House Prices Continue to Grow, with Modest Gains in the Third Quarter


House prices continued to improve in the third quarter, with both major indexes achieving modest gains. The Federal Housing Finance Agency’s purchase only house price index (HPI) rose 0.7% (NSA) and the Case-Shiller U.S. National HPI inched up 0.1% (NSA) from its second quarter level. While both indexes were lower than their third quarter 2010 level, the annual rates of decline decelerated relative to the second quarter – the FHFA index down 3.6% year-over-year in the third quarter compared to 5.7% in the second quarter and the Case-Shiller National index down 3.9% compared to 5.8%.

FHFA’s monthly index turned back up in September, increasing 0.7% (NSA), after stumbling with a 0.7% decline in August. However, the five month run of month-over-month gains in the Case-Shiller Composite 10 (CS10) and Composite 20 (CS20) indexes ended in September with declines of 0.4% (NSA) and 0.6%, respectively.

The FHFA quarterly purchase-only HPI showed a third quarter decline in 21 states and the District of Columbia. The largest quarter-over-quarter declines were observed in District of Columbia (-3.68% NSA), Oklahoma (-2.6%), Maryland (-1.6%), Georgia (-1.6%) and Arizona (-1.5%). States with the largest gains included the Florida (+2.5%), Nebraska (+2.4%), Michigan (+2.4%) and Missouri (+2.2%). Year-over-year the largest declines were observed in Nevada (-12.3%), Arizona (-12.0%), Washington (-8. 7%), Idaho (-8.6%) and Georgia (-8.4%). North Dakota (+5.4%), Wyoming (+2.9%), Iowa (+1.3%) and Nebraska (+0.5%) were the only states to experienced an increase in house prices since the third quarter of 2010. For more detail on the HPI trend for each of the states refer to the chartbook on the NAHB website.

On a monthly basis, six of the nine census division covered by the FHFA HPI experienced an increase (NSA, although using SA only one district declined — East South Central [-0.2%]). The largest monthly increases were observed in West North Central (+2.3% NSA), South Atlantic (+1.3%), South Atlantic (+1.3) and East North Central (+1.3). The decline in West South Central, Middle Atlantic and East South Central were modest (-0.7% or less).

Seventeen of the 20 cities covered by the Case-Shiller Index registered declines for the month (NSA), only Washington DC (+1.2%), Portland (+0.1%) and New York (+0.1%) posted a positive month-over-month return in September. Atlanta (-5.9%) experienced the largest decline, with notable declines also observed in Tampa (-1.5%), San Francisco (-1.5%), Las Vegas (-1.4%), Cleveland (-1.2%) and Seattle (-1.1%). Fourteen cities saw improvement in their annual rates of change, but only two, Detroit (+3.7%) and Washington DC (+1.0%), posted positive annual rates of growth. The largest annual rates of decline were observed in Atlanta (-9.8%), Minneapolis (-7.4%), Las Vegas (-7.3%), Tampa (-6.7%), Phoenix (-6.5%) and Seattle (-6.5%). As a result of these declines Atlanta, Las Vegas and Phoenix posted new index lows in September 2011. Charts that present the historical HPI data for each of the 20 metropolitan areas are available by following this link.

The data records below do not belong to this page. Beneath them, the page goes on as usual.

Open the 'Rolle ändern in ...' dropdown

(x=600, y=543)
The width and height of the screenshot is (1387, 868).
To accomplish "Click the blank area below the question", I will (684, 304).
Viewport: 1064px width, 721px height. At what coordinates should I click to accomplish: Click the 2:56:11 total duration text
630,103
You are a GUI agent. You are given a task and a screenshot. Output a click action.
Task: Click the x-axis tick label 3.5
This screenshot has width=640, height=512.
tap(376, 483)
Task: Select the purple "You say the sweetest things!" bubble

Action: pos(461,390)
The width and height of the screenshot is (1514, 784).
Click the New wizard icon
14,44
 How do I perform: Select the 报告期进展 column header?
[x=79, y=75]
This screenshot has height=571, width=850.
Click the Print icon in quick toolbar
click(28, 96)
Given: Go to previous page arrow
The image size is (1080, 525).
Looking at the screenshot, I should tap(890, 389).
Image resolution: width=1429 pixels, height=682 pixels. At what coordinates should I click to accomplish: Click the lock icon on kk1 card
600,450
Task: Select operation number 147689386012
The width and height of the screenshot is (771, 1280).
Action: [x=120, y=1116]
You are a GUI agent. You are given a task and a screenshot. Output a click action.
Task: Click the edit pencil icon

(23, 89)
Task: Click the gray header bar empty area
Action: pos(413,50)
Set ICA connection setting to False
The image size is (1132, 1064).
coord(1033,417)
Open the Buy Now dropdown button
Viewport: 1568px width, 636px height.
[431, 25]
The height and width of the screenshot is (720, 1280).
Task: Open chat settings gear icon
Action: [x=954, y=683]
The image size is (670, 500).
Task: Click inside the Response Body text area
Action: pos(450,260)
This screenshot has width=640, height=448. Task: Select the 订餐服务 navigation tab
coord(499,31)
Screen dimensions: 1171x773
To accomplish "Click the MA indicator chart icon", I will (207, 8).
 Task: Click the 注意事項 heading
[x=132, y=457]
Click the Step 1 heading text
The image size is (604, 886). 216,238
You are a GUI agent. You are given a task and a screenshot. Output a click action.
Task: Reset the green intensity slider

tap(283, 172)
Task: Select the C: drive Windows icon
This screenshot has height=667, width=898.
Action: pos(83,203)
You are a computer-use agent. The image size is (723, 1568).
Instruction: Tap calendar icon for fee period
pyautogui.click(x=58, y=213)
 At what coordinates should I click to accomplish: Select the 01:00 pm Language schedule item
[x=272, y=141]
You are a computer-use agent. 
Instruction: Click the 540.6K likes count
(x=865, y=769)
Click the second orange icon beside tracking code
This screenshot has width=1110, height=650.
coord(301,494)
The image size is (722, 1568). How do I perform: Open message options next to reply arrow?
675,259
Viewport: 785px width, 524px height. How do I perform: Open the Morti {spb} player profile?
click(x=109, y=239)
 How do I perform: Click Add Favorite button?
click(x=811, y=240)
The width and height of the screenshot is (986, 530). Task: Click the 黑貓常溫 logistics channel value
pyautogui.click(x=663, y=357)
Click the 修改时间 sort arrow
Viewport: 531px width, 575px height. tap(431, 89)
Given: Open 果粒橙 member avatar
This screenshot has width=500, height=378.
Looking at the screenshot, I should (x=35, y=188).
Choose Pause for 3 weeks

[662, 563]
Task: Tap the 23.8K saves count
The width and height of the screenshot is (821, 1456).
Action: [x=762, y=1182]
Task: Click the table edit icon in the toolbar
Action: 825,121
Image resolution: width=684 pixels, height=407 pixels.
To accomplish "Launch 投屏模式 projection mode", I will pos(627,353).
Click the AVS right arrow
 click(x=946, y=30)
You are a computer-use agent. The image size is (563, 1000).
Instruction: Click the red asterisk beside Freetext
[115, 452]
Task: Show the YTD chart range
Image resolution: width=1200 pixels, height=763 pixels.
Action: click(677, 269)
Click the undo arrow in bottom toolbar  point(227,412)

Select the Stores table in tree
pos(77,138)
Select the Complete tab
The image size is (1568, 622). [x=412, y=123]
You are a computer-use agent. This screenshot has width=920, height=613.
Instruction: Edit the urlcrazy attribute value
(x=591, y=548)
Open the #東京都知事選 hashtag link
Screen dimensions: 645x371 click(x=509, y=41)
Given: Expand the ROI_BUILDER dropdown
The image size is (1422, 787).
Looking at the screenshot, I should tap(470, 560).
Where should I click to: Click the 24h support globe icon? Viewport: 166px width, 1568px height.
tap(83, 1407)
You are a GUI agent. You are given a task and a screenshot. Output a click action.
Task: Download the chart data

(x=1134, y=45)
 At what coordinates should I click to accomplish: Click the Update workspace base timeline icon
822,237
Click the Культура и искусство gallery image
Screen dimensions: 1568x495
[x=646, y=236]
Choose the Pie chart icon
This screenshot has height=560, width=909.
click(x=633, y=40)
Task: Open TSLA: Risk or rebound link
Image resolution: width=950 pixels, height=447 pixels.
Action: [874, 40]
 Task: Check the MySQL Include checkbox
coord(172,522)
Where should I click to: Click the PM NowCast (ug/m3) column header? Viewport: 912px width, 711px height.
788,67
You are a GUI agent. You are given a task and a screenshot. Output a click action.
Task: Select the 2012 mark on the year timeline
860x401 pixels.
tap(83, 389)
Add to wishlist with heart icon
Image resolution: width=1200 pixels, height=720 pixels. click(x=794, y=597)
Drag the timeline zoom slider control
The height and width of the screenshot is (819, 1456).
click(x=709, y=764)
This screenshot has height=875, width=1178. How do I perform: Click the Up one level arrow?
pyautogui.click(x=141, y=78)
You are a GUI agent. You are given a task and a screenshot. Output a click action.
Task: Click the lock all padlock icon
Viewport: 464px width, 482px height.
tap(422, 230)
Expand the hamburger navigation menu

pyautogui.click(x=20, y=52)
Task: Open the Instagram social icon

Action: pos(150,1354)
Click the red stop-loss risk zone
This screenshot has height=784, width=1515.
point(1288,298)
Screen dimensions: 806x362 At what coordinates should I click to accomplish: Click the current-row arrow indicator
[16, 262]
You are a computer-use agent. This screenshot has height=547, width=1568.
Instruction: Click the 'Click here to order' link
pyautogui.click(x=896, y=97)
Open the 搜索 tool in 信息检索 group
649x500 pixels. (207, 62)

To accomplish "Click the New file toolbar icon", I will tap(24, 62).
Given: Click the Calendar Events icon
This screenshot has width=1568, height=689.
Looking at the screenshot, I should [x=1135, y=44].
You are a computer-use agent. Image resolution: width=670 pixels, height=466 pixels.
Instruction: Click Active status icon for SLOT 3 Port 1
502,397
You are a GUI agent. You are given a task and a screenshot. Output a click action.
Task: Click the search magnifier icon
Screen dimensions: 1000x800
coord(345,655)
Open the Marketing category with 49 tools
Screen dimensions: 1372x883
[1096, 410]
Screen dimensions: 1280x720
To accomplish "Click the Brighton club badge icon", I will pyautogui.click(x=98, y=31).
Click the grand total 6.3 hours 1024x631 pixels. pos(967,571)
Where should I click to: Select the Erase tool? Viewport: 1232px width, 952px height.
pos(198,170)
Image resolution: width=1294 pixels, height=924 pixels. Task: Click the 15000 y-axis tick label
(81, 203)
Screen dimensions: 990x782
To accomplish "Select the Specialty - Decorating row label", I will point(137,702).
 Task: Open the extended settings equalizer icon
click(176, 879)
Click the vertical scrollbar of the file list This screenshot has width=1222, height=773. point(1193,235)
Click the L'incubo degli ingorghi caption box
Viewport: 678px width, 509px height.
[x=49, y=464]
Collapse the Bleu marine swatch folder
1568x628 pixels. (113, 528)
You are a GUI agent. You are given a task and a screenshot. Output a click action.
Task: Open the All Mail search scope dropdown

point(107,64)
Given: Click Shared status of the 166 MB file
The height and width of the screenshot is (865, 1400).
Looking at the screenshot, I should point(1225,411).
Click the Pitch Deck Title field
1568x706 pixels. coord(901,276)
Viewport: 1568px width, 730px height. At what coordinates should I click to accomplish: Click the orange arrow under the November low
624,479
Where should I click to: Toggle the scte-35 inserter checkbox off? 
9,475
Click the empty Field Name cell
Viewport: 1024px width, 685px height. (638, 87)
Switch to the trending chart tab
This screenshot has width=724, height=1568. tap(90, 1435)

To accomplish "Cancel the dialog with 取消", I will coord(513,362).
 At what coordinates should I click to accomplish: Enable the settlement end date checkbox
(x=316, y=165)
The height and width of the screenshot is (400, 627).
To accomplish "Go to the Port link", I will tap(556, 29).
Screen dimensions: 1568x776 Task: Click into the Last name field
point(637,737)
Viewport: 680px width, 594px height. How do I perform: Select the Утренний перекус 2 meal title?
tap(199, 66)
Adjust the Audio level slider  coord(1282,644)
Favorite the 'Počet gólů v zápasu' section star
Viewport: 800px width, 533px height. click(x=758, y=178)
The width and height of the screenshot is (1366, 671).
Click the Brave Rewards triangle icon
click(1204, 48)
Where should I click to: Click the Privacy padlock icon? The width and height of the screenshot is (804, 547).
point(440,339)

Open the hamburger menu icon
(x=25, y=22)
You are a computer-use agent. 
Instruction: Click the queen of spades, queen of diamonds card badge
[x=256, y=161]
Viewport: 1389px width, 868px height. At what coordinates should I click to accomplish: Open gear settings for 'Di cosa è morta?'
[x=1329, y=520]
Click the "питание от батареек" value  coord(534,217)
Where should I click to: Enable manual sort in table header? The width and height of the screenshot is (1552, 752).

The divergence in the monthly FHFA and Case-Shiller indexes reflects different approach to measurement. While both use repeat sales, the Case-Shiller indexes include all mortgages and the FHFA index is limited to Fannie Mae and Freddie Mac acquired mortgages. Also, the Case-Shiller HPIs is calculated as three month moving averages while the FHFA HPI is calculated month-over-month. The Case-Shiller data are more comprehensive and are likely to include a higher level of distressed sales;, which may explain part of the decline in the CS10 and CS20 indexes in September. Also, the three month moving average approach creates a lag that suggests that the factors driving decline in the FHFA index in August are likely to be influencing the decline in the Case-Shiller indexes in September. With the National Association of Realtors indicating that the share of distressed sales has been falling in recent months and the FHFA index ticking back up in September, it is likely that the CS10 and CS20 will turn positive again in October.

While the housing market remains very weak, conditions are showing signs of improvement, with most housing measures (new and existing sales, housing starts, delinquent mortgages and distressed sales) beginning to move in the right direction in recent months. This is easing the downward pressure on house prices and should help to stabilize them. Overall, we expect house prices to show little change over the remainder of 2011, and anticipate house prices will begin to show modest growth through 2012.